* Task description: Show every line of the material that follows in which the word "cell" occurs.

* Records supplied:
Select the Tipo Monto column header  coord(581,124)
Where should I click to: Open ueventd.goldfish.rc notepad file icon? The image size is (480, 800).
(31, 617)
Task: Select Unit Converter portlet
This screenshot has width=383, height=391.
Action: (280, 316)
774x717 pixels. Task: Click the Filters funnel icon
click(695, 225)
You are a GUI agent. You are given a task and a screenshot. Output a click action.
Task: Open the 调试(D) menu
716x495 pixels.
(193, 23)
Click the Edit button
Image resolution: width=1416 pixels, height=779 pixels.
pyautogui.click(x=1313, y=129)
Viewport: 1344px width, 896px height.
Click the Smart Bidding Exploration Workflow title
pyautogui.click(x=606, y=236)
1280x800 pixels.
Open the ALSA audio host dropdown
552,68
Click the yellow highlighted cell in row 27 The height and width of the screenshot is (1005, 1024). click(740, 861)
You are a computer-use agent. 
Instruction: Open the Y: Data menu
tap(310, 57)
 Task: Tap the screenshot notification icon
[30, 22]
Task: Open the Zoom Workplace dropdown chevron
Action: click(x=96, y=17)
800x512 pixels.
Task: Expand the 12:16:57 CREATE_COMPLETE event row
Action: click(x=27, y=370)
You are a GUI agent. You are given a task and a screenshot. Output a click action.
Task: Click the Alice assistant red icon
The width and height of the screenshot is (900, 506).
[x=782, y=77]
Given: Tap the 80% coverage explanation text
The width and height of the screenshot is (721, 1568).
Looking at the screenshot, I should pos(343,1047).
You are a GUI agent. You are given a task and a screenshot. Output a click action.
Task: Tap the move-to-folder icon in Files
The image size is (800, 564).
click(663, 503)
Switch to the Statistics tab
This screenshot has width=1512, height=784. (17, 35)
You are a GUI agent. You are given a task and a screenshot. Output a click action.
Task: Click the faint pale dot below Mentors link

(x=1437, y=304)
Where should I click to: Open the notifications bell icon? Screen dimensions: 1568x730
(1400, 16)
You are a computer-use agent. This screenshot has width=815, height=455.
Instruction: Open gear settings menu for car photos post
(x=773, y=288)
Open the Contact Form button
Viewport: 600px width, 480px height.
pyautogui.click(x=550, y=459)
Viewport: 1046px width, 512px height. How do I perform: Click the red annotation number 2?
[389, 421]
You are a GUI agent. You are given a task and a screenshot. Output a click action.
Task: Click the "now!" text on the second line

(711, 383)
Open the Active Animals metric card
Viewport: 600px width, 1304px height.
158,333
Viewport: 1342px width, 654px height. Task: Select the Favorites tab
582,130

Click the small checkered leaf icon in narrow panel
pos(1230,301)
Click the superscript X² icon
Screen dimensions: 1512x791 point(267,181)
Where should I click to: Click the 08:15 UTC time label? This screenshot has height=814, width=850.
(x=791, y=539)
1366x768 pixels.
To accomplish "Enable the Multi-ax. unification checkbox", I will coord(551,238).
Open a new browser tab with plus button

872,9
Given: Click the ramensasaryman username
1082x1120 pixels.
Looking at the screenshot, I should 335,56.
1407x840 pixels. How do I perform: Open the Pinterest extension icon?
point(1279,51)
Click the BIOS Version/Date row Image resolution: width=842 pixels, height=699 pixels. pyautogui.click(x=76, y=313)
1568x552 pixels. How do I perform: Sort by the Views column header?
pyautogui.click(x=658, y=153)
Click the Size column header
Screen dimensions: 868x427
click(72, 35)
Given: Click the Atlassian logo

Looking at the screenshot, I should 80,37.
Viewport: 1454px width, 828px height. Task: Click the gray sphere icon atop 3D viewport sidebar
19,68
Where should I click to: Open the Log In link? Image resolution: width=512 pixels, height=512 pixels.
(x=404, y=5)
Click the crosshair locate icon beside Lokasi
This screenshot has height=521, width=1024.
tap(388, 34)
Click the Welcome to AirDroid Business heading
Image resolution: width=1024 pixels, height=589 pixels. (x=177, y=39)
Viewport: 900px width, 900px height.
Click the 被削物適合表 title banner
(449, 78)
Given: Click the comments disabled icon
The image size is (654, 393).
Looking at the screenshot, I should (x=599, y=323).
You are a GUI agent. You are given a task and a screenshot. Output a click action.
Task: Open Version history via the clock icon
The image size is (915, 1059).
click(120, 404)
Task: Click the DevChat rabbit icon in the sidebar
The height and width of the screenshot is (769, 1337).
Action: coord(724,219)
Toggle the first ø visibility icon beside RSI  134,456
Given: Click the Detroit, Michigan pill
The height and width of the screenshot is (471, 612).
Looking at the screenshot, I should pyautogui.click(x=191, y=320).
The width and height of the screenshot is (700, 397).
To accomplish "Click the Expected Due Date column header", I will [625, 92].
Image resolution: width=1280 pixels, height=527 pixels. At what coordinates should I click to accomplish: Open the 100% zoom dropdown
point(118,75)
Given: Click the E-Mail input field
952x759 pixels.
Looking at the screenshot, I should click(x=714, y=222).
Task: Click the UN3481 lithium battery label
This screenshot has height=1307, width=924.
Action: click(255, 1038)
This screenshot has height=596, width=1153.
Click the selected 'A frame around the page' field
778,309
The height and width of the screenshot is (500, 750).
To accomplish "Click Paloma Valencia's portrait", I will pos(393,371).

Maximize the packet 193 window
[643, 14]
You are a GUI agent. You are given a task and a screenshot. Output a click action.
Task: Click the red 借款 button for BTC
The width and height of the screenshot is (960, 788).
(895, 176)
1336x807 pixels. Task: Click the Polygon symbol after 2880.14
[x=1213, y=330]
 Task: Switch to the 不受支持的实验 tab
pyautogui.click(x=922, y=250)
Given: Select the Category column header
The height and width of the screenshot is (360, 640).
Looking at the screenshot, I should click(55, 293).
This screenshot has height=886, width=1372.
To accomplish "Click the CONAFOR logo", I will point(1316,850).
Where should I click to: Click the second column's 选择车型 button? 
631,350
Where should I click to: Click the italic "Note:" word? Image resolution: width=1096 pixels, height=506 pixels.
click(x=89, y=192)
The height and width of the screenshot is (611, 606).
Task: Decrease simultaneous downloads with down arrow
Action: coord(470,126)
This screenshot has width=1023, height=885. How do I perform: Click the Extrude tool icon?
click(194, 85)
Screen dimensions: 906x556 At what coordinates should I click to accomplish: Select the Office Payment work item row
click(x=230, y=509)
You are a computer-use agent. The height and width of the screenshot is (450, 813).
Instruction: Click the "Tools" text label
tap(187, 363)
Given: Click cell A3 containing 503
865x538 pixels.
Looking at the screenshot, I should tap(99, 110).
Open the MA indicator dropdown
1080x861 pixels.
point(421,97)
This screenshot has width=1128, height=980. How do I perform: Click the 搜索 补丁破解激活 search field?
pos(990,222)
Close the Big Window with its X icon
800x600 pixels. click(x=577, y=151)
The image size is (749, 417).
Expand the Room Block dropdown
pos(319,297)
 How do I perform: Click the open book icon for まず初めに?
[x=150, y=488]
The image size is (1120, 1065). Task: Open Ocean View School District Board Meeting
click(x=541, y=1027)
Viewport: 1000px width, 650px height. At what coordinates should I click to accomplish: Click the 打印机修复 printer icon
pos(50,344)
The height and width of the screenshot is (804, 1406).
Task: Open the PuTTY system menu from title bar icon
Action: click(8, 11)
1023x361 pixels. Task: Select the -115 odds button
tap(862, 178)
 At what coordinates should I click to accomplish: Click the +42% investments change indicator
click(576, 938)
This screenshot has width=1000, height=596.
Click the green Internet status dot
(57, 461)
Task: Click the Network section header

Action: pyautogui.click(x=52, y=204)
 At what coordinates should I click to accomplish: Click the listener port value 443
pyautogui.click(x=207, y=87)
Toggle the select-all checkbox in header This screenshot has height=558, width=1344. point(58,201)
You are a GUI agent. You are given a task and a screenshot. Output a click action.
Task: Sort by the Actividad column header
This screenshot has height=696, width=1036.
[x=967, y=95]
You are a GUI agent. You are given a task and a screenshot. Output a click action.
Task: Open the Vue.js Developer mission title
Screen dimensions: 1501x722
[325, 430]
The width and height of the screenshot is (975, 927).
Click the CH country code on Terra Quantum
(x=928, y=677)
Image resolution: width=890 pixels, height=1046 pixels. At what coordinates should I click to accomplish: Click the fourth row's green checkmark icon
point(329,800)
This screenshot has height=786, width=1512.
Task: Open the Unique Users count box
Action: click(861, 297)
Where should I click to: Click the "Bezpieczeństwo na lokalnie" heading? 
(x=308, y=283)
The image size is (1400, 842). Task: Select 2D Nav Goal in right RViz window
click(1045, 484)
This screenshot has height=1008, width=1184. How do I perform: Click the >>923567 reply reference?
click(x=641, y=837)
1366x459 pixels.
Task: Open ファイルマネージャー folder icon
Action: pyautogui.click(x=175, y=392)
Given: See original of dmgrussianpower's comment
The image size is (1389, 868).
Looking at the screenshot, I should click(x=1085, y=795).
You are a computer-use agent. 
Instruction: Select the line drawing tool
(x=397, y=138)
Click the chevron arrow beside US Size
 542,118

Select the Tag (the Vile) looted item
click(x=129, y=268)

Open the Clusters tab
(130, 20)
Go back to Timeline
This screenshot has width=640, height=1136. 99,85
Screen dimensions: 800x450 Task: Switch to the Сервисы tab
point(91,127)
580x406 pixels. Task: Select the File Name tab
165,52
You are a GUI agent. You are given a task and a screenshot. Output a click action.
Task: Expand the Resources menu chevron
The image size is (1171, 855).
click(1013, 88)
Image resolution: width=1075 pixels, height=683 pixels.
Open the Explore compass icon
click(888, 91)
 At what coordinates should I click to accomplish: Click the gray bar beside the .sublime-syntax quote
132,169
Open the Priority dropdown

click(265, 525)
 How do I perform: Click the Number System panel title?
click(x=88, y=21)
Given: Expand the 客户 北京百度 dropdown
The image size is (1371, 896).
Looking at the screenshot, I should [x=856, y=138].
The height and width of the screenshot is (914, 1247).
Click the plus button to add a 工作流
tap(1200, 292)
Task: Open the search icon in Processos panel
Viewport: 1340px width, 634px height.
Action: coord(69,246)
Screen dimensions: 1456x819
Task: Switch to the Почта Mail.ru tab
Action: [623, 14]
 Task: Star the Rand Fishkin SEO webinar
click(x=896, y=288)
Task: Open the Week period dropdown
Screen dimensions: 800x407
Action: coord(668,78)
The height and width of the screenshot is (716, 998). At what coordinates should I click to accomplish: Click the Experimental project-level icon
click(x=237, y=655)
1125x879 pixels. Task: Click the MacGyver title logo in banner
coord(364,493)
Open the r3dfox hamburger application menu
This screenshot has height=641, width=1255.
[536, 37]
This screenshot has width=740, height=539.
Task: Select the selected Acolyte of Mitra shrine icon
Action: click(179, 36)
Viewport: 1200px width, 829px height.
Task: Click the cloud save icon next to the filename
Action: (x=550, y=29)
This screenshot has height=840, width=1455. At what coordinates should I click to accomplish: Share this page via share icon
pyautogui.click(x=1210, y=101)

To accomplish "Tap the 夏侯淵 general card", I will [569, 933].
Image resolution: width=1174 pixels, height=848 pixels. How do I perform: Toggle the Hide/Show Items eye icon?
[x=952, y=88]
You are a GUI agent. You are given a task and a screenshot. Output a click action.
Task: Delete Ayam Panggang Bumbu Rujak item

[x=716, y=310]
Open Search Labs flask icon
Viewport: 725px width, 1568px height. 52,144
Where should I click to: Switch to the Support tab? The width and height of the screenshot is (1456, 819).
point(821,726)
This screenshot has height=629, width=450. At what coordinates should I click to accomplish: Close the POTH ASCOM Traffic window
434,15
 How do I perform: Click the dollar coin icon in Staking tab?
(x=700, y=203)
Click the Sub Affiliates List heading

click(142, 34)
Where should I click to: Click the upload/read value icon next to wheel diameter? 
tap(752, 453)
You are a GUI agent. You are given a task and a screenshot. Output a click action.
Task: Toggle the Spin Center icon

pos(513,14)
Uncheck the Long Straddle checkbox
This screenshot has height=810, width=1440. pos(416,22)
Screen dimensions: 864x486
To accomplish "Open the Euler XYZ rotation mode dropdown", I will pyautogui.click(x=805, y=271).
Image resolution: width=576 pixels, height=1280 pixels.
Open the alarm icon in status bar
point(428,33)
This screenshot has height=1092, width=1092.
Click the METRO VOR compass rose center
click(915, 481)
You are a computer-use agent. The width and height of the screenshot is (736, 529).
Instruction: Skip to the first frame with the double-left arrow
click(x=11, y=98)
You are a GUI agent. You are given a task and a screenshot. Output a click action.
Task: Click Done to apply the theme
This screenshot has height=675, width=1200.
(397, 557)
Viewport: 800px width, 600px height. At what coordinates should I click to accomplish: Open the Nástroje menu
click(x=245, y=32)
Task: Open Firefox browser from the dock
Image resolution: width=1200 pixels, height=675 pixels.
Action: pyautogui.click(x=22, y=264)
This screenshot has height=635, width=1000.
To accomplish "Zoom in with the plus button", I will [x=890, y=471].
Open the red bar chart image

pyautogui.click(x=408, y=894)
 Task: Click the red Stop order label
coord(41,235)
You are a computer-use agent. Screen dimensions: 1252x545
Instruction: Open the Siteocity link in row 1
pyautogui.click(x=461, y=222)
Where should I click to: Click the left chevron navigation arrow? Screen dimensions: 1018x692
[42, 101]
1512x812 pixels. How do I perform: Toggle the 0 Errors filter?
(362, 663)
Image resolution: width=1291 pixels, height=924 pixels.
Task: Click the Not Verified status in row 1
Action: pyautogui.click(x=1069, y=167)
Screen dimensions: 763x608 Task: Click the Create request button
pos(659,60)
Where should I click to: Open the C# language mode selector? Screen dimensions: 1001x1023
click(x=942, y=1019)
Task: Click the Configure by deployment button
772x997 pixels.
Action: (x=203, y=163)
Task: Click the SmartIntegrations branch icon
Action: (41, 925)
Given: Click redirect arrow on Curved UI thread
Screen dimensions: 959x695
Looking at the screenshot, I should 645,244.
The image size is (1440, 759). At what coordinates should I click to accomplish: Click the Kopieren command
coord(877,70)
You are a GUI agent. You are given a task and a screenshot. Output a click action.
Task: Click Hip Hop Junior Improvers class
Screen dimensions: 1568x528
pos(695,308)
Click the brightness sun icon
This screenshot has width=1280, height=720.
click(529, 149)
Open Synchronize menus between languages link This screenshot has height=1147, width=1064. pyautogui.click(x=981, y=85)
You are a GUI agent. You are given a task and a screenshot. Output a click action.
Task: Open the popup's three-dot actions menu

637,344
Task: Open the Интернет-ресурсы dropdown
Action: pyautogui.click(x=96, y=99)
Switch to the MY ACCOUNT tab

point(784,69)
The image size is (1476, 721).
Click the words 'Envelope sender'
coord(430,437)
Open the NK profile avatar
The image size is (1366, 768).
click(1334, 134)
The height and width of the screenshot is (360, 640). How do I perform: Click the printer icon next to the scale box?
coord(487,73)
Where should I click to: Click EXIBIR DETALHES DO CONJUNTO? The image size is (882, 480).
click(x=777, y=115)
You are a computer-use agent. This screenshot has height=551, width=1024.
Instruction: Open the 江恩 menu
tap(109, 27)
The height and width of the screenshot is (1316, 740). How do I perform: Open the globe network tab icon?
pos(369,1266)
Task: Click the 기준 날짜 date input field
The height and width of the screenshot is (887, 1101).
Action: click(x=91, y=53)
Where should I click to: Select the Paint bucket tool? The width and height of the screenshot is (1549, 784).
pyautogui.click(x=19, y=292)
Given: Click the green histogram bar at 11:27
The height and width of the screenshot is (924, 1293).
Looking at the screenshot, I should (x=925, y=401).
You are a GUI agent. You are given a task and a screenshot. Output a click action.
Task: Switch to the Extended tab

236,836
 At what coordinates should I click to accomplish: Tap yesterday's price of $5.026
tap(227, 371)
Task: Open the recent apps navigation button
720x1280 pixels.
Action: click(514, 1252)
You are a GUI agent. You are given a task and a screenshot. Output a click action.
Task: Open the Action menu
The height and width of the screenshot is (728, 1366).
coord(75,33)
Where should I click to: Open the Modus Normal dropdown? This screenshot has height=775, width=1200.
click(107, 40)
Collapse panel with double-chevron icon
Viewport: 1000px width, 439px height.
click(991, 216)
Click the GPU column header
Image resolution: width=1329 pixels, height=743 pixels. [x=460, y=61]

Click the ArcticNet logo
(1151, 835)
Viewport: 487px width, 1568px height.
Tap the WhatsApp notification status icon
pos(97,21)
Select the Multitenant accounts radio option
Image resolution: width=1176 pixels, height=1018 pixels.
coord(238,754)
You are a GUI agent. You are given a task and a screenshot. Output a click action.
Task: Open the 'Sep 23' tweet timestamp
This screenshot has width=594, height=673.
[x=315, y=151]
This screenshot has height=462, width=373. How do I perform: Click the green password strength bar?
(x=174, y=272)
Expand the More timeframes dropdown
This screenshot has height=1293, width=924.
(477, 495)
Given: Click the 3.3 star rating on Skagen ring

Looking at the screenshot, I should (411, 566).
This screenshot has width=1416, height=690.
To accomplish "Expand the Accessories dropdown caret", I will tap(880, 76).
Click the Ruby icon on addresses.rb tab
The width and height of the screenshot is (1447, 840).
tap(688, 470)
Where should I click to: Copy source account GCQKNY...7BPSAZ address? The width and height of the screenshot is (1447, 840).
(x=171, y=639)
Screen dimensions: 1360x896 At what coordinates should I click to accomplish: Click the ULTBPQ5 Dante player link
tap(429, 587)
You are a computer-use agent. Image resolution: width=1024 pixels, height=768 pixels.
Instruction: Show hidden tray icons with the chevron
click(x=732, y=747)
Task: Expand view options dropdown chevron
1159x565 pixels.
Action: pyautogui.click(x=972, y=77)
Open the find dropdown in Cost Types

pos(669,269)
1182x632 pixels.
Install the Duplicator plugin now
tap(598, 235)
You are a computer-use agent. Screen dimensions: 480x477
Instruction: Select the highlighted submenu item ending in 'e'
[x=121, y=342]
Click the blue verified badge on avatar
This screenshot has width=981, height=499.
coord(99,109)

* Exercise response:
Click the yellow highlighted cell in row 27 The height and width of the screenshot is (1005, 1024). click(740, 861)
Given: Click cell A3 containing 503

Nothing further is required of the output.